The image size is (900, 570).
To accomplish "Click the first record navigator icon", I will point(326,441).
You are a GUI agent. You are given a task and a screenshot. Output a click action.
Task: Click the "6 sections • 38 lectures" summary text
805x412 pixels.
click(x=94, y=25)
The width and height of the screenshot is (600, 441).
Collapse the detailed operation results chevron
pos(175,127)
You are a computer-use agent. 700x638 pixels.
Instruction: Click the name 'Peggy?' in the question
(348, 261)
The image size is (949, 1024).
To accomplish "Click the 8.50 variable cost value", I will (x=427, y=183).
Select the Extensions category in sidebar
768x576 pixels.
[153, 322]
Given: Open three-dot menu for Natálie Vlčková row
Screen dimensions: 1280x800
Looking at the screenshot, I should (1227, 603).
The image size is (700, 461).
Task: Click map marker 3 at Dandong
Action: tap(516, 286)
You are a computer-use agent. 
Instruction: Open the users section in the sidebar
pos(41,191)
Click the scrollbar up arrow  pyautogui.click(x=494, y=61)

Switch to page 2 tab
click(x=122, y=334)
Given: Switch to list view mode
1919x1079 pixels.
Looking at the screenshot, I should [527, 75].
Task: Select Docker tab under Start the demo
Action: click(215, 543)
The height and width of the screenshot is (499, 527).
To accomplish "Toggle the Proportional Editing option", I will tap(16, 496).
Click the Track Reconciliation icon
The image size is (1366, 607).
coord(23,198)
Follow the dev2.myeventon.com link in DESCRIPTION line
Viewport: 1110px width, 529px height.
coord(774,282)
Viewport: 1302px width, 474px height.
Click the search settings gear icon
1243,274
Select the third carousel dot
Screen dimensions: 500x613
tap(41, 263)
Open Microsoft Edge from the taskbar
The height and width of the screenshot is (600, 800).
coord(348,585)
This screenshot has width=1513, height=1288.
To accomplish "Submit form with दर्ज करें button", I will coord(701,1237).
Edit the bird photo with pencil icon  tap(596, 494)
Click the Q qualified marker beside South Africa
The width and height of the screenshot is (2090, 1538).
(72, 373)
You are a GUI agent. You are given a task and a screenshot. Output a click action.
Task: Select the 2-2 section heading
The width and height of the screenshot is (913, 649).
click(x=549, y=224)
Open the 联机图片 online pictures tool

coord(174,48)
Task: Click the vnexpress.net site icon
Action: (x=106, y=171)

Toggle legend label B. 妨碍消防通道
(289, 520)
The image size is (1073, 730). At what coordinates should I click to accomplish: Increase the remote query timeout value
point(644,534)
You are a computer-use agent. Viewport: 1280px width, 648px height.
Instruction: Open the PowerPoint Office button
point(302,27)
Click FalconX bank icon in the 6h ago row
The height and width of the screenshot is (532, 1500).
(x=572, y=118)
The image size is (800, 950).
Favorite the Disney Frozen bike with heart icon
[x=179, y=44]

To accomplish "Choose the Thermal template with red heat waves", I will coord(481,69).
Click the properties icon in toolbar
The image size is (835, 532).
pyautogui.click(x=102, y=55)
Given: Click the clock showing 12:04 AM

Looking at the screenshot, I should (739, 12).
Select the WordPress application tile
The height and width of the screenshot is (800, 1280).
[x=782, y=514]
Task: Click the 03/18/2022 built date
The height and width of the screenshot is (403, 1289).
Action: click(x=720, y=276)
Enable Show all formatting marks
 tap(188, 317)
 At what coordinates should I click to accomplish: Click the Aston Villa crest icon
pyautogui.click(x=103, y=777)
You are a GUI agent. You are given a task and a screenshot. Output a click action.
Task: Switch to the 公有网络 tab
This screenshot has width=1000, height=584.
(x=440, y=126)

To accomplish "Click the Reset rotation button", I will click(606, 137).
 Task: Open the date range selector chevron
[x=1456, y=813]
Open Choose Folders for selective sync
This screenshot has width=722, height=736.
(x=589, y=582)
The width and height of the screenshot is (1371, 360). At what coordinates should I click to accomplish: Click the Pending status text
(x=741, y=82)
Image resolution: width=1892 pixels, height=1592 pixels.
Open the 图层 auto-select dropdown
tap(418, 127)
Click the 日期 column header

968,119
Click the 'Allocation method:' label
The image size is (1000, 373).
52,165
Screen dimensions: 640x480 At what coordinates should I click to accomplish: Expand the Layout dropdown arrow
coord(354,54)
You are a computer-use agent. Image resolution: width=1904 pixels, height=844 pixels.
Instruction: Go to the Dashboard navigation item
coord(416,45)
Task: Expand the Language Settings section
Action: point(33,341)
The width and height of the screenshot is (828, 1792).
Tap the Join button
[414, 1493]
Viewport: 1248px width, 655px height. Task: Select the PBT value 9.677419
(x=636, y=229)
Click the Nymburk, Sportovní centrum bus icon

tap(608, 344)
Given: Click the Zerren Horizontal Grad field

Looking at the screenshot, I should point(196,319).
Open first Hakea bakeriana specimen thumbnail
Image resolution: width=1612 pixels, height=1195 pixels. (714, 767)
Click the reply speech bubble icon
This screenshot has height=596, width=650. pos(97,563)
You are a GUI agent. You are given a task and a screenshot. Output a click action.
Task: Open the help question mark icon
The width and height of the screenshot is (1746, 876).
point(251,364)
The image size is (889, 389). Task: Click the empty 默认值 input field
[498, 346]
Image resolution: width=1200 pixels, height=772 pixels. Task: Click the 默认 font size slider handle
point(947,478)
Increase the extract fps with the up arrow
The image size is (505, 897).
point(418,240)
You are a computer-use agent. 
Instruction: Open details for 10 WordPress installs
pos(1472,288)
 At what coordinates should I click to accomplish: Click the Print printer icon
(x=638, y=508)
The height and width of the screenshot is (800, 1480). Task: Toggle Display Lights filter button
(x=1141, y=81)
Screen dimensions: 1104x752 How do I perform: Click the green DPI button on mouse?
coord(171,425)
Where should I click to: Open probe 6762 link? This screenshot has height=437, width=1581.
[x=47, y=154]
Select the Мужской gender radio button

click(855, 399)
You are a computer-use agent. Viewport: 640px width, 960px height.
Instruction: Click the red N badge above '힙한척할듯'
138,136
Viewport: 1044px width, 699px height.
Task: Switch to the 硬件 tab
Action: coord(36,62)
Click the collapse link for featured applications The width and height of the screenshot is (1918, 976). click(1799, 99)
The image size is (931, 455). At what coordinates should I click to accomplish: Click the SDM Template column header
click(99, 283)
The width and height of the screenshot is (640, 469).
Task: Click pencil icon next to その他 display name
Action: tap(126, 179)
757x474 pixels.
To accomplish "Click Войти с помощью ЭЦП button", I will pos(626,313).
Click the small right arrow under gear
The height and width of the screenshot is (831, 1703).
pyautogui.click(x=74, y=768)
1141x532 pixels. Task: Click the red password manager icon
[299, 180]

========================================

## Work item
Exactly as written, reproduce the lines of the data above from the first line through the line where "Given: Open three-dot" appears.

## Written answer
The image size is (900, 570).
To accomplish "Click the first record navigator icon", I will point(326,441).
You are a GUI agent. You are given a task and a screenshot. Output a click action.
Task: Click the "6 sections • 38 lectures" summary text
805x412 pixels.
click(x=94, y=25)
The width and height of the screenshot is (600, 441).
Collapse the detailed operation results chevron
pos(175,127)
You are a computer-use agent. 700x638 pixels.
Instruction: Click the name 'Peggy?' in the question
(348, 261)
The image size is (949, 1024).
To accomplish "Click the 8.50 variable cost value", I will (x=427, y=183).
Select the Extensions category in sidebar
768x576 pixels.
[153, 322]
Given: Open three-dot menu for Natálie Vlčková row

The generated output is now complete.